● **Task instructions**
Among the records below, which lines contain the string "comment"? Report them.

(Items from a dataset)
----------------

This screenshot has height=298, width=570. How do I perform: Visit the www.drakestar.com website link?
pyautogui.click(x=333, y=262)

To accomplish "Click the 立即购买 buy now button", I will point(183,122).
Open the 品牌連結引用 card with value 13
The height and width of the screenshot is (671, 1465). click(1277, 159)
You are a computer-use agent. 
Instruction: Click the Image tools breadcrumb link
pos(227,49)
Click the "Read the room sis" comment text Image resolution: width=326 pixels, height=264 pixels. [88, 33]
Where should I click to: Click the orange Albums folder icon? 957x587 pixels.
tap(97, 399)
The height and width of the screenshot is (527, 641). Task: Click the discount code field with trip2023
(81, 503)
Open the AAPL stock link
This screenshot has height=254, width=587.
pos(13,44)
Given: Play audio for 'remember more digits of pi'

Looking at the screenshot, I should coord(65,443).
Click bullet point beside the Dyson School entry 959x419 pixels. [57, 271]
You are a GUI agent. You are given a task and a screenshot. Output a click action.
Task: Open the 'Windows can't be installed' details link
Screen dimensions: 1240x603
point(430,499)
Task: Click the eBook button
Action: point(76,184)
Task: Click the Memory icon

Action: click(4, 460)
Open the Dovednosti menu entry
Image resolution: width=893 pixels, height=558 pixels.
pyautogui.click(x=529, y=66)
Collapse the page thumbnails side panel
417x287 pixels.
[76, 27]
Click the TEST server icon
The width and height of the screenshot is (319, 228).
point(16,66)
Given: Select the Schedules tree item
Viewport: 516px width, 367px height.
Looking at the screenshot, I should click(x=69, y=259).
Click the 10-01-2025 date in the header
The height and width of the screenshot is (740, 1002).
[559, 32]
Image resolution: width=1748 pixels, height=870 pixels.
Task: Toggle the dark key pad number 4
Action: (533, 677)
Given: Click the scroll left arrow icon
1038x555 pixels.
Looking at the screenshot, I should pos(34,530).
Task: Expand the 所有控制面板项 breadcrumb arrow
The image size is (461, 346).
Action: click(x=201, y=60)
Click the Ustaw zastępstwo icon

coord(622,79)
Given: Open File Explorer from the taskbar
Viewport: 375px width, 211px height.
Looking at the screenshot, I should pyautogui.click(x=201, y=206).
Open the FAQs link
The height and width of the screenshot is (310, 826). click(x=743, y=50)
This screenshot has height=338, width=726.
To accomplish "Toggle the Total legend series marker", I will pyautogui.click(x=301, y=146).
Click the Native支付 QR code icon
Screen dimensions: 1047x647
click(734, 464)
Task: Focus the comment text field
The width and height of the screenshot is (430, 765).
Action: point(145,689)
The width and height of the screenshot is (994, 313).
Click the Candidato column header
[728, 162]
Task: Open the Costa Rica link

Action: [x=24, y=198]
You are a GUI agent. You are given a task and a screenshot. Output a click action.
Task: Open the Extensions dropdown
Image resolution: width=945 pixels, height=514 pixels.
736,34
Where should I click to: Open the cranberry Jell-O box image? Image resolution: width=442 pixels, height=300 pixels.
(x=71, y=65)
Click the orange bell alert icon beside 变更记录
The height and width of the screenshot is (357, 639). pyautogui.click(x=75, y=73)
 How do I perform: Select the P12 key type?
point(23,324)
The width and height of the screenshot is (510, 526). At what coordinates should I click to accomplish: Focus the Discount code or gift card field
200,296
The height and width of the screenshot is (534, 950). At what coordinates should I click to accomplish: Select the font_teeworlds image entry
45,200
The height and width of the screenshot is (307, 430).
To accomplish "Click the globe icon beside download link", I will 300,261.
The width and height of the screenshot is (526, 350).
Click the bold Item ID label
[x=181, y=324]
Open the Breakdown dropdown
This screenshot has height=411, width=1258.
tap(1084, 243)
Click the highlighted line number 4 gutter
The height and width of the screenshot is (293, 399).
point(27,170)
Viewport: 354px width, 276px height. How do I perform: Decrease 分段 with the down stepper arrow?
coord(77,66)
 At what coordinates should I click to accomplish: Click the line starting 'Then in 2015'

----------------

● **Output**
Click the "Read the room sis" comment text Image resolution: width=326 pixels, height=264 pixels. [88, 33]
Task: Focus the comment text field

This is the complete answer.